It is possible to express what you have as a map. The basic setup here is, no matter which path you go down, you get some function that you can call with no parameters, and it always returns the same type (error). I might explicitly pass the args in.
The high-level structure of this is to have a map of function names to functions, then call the selected function.
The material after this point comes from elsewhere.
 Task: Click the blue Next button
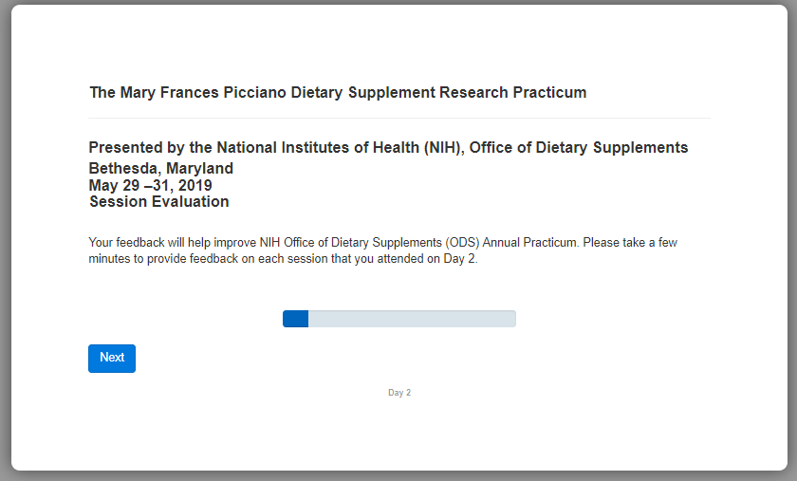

funcMap := map[string]func([]string) error{...}
funcName, args := APIstub.GetFunctionAndParameters()
f := funcMap[funcName]
if f == nil {
f = func(_ []string) error {
return shim.Error("Invalid Smart Contract function name.")
}
}
return f(args)
The map syntax gets kind of verbose
funcMap := map[string]func([]string) error{
"queryProduce": func(args []string) error {
return s.queryProduce(APIstub, args)
},
"initLedger": func(_ []string) error {
return s.initLedger(APIstub)
},
}
The map approach is better if you're ever going to call this in multiple places, or you want a separate validation step that some name would be defined if used, or if the actual list of functions is dynamic (you can add or remove things from the map at runtime). The inconsistent method signatures do introduce a complication and making everything consistent would help here (make functions like initLedger take an argument list even if it's unused).
In ordinary code I'd expect the switch form from @icza's answer to be more idiomatic.